Deze vorm van cumulatie komt niet vaak voor in vrijhandelsovereenkomsten en als wel, zoals aangegeven hierboven, dan heeft zij over het algemeen een beperkte toepassing. De vrijhandelsovereenkomsten die het VK tot dusver heeft afgesloten, lijken echter een brede toepassing te bieden voor iets soortgelijks als uitgebreide cumulatie.

Uitgebreide cumulatie kan inhouden dat het VK en derde land X afspreken dat zij materialen en producten met EU-oorsprong ook kunnen beschouwen als afkomstig uit het VK of X bij de productie van goederen in het VK of X. Dit zal dus van invloed zijn op de beoordeling of de geproduceerde goederen voldoen aan de oorsprongsregels van de vrijhandelsovereenkomst tussen het VK en X.

Bovenstaand voorbeeld is in feite een uitgebreide vorm van bilaterale cumulatie. Hetzelfde kan gelden voor volledige cumulatie. Met andere woorden, de VK en X kunnen afspreken dat zij be-of verwerking die in de EU plaatsvindt, kunnen beschouwen alsof deze plaatsvindt in het VK of X voor het bepalen van de oorsprong onder de vrijhandelsovereenkomst tussen het VK en X.

Wat het VK heeft gedaan in zijn vrijhandelsovereenkomsten werkt in de praktijk hetzelfde als uitgebreide cumulatie. Zodoende probeert het VK de voordelen te behouden die Britse producenten hadden met betrekking tot preferentiële oorsprong onder de EU-vrijhandelsovereenkomsten. Zo kunnen Britse producenten bij hun productie namelijk gebruik blijven maken van EU-materialen en be-of verwerkingen in aanmerking komen voor de vrijhandelsovereenkomsten die het VK met andere landen is overeengekomen.

Vragen over uitgebreide cumulatie

Op het eerste gezicht lijkt dit een positieve ontwikkeling. Er zijn echter wel enkele vragen die opkomen:

1. Welke oorsprongsregels bepalen dat de materialen uit de EU van EU-oorsprong zijn?

2. Hoe kunnen bedrijven deze EU-oorsprong bewijzen?

• **Opdrachten**:
1. Welke voordelen probeert het VK volgens de tekst over uitgebreide cumulatie te behouden?
2. Pak de tekst over uitgebreide cumulatie op na de laatste zin en schrijf hem verder.

• **Gegeven materiaal**:
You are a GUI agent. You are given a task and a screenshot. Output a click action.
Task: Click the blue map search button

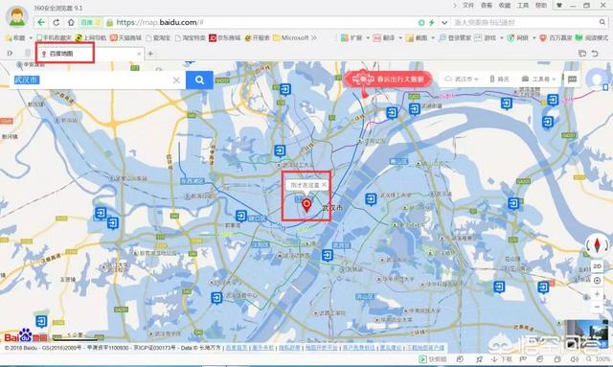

• **Antwoorden per opdracht**:
1. De voordelen die Britse producenten hadden met betrekking tot preferentiële oorsprong onder de EU-vrijhandelsovereenkomsten.

2.
De vrijhandelsovereenkomsten die door het VK zijn afgesloten, bieden antwoord op de eerste vraag. Over het algemeen verwijzen deze vrijhandelsovereenkomsten naar hun eigen oorsprongsregels om te bepalen of een materiaal uit de EU van EU-oorsprong is. De vrijhandelsovereenkomst tussen het VK en land X schrijft dan voor wanneer een materiaal van EU-oorsprong is.

De tweede vraag is moeilijker te beantwoorden. De vrijhandelsovereenkomsten van het VK lijken geen richtlijnen te bieden voor dit onderwerp. Het kan daardoor onduidelijk zijn welk bewijs moet worden aangedragen om ervoor te zorgen dat de EU-oorsprong van het materiaal kan worden aangetoond. Bovendien is de EU geen partij bij de vrijhandelsovereenkomsten van het VK. Hoe een EU-bedrijf kan worden gedwongen om het nodige bewijsmateriaal te bewaren, is dan nog de vraag.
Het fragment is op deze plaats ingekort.